Coming from healthcare into retail, Meghan initially felt out of her depth. But that leader pushed her, challenged her, and helped her expand her confidence and capabilities over three years.
At Duolingo, Meghan credits Renee Davis as a guiding light in her career.
Renee helped open Meghan’s eyes to the operational side of talent, encouraged her to build Duolingo’s first sourcing function, and pushed her into leadership when Meghan was not yet sure if that was the path she wanted.
“I’m so thankful that she did,” Meghan says.
Keeping Recruiting Human in an AI-Driven World
Meghan believes AI has changed recruiting quickly and significantly.
The function has become more operational, more data-driven, and more efficient.

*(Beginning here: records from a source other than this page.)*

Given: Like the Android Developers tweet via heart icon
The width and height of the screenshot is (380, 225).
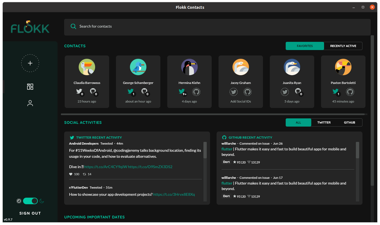Looking at the screenshot, I should pyautogui.click(x=70, y=174).
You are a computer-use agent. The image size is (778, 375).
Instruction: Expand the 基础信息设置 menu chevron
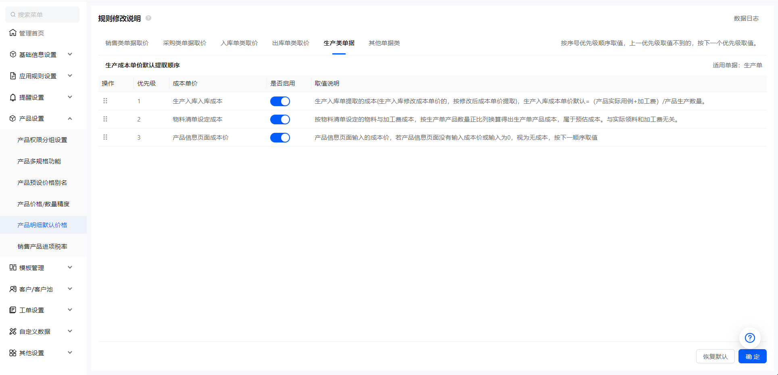click(70, 54)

AI now creates opportunities to automate repetitive work and give recruiters more time to focus on the human parts of the job.
But Meghan believes talent leaders must be intentional.
“There’s a difference between what we can automate and what we should automate,” she says.
For her, moments that require trust, judgment, empathy, and relationship-building should remain deeply human.
AI can reduce administrative burden, but the time saved should be reinvested into stronger candidate relationships, better hiring manager partnerships, and more thoughtful decision-making.
Advice for Talent Leaders Heading into 2026
Meghan’s advice for talent leaders is to protect the human element of recruiting as the function becomes more tech-enabled.
The best recruiters and recruiting leaders will not simply move faster. They will build trust, tell compelling stories, and make thoughtful decisions.
She also believes leaders must balance results with how those results are achieved.
Recruiting is high-pressure, but Meghan believes great leaders invest deeply in their people while still driving outcomes.
“Empathy is underrated in recruiting leadership,” she says. “You can drive results and lead with empathy. Those things aren’t mutually exclusive.”
For Meghan, the future of recruiting belongs to leaders who can combine efficiency with empathy, structure with flexibility, and technology with human connection.
By building strong teams, embracing innovation thoughtfully, and keeping people at the center of the work, Meghan Walker represents the kind of talent leader helping shape the next era of recruiting.